How does this position us for success in the future?

With this representation, we'll be able add access control by, for example, declaring the pipelines inside the configuration files to limit the reachable components. We would also be able to specify a quota for each pipeline.

Drawbacks

Why should we not do this?
What kind of ongoing burden does this place on the team?

Alternatives

Do nothing: we can already use several configuration files, people could split their existing configuration.

This would imply some duplication if a transform is used in multiple configuration files. Anybody that has write access to Vector's configuration folder could add a sink or source. Adding a different folder would allow to separate concerns between a root config and a pipeline.

Do nothing: write a tool that would write a big configuration file where each pipeline would start with a dummy filter that we could monitor in the internal_metrics.

Writing a different tool would increase the difficulty of using this feature.
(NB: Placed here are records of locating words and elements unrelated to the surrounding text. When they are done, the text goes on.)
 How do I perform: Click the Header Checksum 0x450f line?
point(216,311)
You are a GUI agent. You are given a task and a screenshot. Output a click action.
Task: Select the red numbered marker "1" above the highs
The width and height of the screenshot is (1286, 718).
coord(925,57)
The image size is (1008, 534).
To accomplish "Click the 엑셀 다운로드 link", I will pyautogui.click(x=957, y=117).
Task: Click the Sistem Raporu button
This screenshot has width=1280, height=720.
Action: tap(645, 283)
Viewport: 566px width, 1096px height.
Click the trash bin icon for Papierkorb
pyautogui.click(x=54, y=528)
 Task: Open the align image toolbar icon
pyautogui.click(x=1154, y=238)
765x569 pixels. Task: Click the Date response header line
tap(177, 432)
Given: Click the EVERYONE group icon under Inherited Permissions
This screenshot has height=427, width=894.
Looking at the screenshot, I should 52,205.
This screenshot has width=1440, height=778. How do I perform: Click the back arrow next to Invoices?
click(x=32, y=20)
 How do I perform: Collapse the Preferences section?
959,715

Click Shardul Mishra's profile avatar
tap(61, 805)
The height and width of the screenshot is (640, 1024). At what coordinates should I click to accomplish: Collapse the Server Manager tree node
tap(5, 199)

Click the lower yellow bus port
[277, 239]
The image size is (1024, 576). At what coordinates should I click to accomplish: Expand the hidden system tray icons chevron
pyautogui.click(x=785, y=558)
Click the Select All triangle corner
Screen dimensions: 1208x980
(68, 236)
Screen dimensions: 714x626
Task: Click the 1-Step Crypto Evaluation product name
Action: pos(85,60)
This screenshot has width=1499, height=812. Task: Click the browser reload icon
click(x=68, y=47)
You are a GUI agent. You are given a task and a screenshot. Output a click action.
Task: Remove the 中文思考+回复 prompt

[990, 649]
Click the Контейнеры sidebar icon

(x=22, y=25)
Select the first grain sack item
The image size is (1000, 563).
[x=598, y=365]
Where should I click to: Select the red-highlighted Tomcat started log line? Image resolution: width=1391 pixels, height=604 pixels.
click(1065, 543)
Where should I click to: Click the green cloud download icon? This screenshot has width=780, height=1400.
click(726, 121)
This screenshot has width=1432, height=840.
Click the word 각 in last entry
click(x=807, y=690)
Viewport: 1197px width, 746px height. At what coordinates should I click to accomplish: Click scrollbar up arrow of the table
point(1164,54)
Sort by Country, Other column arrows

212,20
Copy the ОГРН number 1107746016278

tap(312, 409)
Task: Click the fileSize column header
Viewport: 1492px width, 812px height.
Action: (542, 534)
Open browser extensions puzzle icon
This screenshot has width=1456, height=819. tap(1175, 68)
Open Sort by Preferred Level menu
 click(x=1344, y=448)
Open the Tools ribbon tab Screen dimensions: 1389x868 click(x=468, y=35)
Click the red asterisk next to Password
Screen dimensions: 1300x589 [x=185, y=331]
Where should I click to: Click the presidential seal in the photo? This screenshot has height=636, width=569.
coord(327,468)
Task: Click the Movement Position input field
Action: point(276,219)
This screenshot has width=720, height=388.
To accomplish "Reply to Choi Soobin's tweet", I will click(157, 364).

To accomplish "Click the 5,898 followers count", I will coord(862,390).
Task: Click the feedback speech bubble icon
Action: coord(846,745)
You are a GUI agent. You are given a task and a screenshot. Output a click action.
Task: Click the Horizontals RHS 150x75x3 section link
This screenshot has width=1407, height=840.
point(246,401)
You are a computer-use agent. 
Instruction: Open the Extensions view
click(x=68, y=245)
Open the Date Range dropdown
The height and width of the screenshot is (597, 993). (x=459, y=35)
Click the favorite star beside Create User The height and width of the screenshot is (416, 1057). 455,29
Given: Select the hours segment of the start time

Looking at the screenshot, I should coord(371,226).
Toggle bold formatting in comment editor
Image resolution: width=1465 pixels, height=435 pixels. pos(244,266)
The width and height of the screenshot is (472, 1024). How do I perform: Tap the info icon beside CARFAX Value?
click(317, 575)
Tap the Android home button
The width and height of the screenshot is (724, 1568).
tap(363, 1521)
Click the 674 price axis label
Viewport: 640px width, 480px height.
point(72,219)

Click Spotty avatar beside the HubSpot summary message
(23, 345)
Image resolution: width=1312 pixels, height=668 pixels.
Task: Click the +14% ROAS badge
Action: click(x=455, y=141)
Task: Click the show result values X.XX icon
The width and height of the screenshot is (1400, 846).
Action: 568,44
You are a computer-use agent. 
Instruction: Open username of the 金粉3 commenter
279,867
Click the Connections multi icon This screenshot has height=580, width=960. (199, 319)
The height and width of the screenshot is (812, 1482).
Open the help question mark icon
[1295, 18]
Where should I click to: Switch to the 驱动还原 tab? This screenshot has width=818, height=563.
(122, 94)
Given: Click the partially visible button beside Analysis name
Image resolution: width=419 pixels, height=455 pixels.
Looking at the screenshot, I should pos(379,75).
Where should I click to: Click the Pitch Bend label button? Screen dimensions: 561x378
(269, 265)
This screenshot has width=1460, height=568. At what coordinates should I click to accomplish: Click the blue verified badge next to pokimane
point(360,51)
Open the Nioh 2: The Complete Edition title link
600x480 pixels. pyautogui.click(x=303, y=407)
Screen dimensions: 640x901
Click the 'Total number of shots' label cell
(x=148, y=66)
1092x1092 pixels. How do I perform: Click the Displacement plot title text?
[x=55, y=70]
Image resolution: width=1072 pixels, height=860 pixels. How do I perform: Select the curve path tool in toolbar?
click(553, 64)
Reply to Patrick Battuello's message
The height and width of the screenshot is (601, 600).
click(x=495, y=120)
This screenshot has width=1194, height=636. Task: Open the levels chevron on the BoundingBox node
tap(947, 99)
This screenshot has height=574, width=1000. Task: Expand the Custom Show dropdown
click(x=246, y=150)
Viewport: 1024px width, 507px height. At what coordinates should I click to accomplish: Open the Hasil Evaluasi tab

Doesn't add access control regarding who can edit the root config.

Evolve vector to use a tag/filter model like our competitors; have a 'pipeline' be a 'tag'.

This doesn't allow to add internal metrics to specific transforms and monitor them, other than by adding a dummy filter that we could monitor. Doesn't add access control regarding who can edit the root config.

Run a single vector per-'pipeline' and support metric tagging to distinguish at the telemetry level.

Adds a lot of complexity and would add some constraints regarding resources that can only be used once. Doesn't block to create other sources/sinks.

Outstanding Questions

Plan Of Attack

Create the Pipeline structure and parse a pipeline's configuration file
Update compiler to take the pipelines into consideration during validation
Update topology with pipeline's components
Update the context for taking pipeline information

Future Improvements

Implement a mechanism to avoid Vector to stop when a pipeline is misconfigured. This could be done by just logging the error and ignoring the pipeline.
Allow to customize the pipelines location.